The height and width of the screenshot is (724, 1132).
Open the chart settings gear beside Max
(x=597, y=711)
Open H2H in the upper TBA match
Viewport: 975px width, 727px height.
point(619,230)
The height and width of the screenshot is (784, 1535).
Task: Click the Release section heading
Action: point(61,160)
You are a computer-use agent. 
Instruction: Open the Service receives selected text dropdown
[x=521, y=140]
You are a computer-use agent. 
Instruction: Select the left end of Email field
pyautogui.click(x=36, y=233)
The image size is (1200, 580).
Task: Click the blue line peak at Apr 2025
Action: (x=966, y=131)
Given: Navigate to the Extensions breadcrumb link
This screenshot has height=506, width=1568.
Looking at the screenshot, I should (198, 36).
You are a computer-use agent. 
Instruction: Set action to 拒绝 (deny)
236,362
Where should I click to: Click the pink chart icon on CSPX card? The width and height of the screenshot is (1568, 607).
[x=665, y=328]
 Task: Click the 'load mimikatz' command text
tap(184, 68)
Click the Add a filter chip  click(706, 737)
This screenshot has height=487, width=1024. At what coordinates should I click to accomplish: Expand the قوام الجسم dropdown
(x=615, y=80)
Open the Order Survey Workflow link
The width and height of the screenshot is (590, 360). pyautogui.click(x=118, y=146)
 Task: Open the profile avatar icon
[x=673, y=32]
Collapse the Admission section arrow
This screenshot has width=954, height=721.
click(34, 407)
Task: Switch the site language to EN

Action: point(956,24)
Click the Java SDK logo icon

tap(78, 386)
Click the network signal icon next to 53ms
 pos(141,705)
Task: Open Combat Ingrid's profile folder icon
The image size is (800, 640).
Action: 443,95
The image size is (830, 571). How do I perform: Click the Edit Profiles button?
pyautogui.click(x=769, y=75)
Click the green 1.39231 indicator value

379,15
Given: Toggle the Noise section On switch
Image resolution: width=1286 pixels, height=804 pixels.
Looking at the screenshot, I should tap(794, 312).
********
> **WHAT IS NEEDED**:
Copy out each line of the data that holds the string "Given".

> **TASK RESPONSE**:
Given: Navigate to the Extensions breadcrumb link
Given: Toggle the Noise section On switch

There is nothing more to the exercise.